## Task details
Exactly the lines below from the one with "You are a computer-use agent. Screen" up to and including the one with "Add the Tree Map Visualisation widget" make up the answer, with nothing else added.

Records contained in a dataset
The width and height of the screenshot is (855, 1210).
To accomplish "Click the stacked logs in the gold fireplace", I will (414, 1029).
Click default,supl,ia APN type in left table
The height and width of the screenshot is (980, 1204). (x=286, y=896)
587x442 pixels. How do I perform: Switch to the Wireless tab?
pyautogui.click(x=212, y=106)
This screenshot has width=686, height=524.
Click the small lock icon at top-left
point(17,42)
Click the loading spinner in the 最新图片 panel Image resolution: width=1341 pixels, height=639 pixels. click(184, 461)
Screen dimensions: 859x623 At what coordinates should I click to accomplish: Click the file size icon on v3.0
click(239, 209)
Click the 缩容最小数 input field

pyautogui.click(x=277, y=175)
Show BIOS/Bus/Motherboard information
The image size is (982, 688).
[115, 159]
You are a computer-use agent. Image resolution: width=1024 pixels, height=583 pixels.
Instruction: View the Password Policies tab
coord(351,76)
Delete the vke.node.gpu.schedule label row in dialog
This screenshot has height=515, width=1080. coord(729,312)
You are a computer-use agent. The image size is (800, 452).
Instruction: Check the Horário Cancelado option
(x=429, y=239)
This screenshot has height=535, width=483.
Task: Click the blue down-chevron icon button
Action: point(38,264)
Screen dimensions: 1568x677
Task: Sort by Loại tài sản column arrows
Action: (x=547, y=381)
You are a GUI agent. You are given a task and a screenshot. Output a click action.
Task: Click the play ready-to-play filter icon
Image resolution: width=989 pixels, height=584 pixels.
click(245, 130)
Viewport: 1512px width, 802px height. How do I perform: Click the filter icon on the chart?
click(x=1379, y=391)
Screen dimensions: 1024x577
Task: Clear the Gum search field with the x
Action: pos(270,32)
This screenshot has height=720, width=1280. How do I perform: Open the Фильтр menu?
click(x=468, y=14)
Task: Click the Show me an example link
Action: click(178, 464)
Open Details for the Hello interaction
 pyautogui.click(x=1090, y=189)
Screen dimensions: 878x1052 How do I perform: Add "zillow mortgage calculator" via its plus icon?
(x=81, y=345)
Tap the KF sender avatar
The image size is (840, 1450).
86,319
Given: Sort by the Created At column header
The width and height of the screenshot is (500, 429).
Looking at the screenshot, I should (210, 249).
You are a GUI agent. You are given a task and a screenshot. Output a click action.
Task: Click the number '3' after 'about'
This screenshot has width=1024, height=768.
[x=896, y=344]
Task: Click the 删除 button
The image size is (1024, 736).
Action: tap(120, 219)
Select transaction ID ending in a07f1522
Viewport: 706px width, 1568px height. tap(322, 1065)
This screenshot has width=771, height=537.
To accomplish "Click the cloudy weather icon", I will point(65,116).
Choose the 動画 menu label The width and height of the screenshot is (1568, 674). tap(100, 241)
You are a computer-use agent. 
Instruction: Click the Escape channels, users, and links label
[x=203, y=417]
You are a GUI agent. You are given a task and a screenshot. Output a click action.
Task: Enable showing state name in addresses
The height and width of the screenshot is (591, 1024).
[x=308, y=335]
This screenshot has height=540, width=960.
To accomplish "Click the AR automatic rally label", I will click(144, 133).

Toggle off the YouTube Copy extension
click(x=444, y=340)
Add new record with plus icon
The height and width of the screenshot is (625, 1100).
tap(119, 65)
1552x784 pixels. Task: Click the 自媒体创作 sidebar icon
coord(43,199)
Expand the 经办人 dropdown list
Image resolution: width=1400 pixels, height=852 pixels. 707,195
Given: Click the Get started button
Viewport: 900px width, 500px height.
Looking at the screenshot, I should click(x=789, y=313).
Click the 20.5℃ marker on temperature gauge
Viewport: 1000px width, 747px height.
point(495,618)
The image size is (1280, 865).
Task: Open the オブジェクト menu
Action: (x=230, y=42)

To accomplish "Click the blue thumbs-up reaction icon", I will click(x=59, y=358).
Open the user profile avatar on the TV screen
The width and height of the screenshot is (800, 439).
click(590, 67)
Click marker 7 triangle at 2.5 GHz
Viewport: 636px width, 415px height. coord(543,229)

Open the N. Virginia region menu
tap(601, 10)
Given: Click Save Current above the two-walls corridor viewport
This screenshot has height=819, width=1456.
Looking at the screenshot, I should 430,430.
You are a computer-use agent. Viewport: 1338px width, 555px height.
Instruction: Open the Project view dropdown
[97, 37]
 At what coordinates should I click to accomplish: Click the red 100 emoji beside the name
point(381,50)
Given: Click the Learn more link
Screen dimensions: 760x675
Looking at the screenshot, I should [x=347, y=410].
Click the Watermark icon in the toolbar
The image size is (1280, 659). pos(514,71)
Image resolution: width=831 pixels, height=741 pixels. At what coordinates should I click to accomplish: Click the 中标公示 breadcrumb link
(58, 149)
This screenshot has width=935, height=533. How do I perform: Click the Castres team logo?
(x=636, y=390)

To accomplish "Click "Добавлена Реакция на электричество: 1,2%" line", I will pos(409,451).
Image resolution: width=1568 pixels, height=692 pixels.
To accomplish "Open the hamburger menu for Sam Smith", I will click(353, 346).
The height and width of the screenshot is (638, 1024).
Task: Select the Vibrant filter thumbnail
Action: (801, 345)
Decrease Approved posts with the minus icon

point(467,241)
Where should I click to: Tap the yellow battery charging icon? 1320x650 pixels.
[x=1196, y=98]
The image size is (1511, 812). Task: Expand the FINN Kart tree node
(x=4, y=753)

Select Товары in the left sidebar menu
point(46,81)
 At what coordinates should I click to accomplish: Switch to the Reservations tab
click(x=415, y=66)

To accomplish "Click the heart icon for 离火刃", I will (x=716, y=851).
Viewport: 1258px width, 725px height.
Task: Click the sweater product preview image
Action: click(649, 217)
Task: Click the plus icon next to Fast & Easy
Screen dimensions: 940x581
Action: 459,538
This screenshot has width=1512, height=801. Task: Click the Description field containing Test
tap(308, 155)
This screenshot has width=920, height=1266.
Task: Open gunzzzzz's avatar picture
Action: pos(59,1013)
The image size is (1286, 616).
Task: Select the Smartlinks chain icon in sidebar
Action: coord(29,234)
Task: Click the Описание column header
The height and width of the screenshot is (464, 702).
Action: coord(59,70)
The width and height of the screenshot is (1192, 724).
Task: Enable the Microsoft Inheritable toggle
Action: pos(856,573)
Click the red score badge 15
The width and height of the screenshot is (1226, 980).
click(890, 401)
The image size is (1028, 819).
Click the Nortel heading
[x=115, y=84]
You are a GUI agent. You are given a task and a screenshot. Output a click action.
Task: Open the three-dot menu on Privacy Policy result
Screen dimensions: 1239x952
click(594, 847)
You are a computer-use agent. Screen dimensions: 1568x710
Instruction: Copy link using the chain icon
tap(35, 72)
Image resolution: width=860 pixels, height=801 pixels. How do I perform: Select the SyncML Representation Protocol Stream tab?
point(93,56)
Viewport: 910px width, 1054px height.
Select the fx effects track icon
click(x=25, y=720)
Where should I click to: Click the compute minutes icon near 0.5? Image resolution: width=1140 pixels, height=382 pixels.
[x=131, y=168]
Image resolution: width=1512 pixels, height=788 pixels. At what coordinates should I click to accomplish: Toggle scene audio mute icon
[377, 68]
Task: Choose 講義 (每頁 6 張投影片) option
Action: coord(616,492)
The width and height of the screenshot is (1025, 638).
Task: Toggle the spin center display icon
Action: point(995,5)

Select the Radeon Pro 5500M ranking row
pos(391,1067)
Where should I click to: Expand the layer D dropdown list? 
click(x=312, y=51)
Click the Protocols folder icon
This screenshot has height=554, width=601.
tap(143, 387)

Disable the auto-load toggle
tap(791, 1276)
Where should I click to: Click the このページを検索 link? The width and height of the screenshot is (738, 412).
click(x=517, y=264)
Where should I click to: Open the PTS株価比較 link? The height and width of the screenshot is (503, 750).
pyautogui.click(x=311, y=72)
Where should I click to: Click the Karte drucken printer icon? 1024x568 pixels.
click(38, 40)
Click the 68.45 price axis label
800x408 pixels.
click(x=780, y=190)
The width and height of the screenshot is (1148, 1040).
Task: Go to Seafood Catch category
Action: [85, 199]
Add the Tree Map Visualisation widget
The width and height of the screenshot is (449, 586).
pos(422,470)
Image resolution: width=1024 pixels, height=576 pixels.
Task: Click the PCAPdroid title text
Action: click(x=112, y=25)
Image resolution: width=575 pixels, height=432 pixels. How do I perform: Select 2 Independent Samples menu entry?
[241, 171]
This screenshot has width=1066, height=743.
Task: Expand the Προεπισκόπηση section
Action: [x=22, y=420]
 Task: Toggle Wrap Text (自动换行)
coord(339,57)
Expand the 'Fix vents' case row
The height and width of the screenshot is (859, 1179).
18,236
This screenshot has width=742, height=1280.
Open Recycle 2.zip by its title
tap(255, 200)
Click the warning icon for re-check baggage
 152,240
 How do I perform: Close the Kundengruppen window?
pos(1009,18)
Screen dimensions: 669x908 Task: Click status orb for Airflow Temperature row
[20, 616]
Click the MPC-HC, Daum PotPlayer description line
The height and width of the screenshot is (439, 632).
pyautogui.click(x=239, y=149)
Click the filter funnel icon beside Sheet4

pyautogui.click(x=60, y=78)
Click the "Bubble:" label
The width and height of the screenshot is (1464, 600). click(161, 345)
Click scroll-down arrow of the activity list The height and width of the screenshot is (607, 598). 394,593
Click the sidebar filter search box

## Response to this task
You are a computer-use agent. Screen dimensions: 1568x710
Instruction: Copy link using the chain icon
tap(35, 72)
Image resolution: width=860 pixels, height=801 pixels. How do I perform: Select the SyncML Representation Protocol Stream tab?
point(93,56)
Viewport: 910px width, 1054px height.
Select the fx effects track icon
click(x=25, y=720)
Where should I click to: Click the compute minutes icon near 0.5? Image resolution: width=1140 pixels, height=382 pixels.
[x=131, y=168]
Image resolution: width=1512 pixels, height=788 pixels. At what coordinates should I click to accomplish: Toggle scene audio mute icon
[377, 68]
Task: Choose 講義 (每頁 6 張投影片) option
Action: coord(616,492)
The width and height of the screenshot is (1025, 638).
Task: Toggle the spin center display icon
Action: point(995,5)

Select the Radeon Pro 5500M ranking row
pos(391,1067)
Where should I click to: Expand the layer D dropdown list? 
click(x=312, y=51)
Click the Protocols folder icon
This screenshot has height=554, width=601.
tap(143, 387)

Disable the auto-load toggle
tap(791, 1276)
Where should I click to: Click the このページを検索 link? The width and height of the screenshot is (738, 412).
click(x=517, y=264)
Where should I click to: Open the PTS株価比較 link? The height and width of the screenshot is (503, 750).
pyautogui.click(x=311, y=72)
Where should I click to: Click the Karte drucken printer icon? 1024x568 pixels.
click(38, 40)
Click the 68.45 price axis label
800x408 pixels.
click(x=780, y=190)
The width and height of the screenshot is (1148, 1040).
Task: Go to Seafood Catch category
Action: [85, 199]
Add the Tree Map Visualisation widget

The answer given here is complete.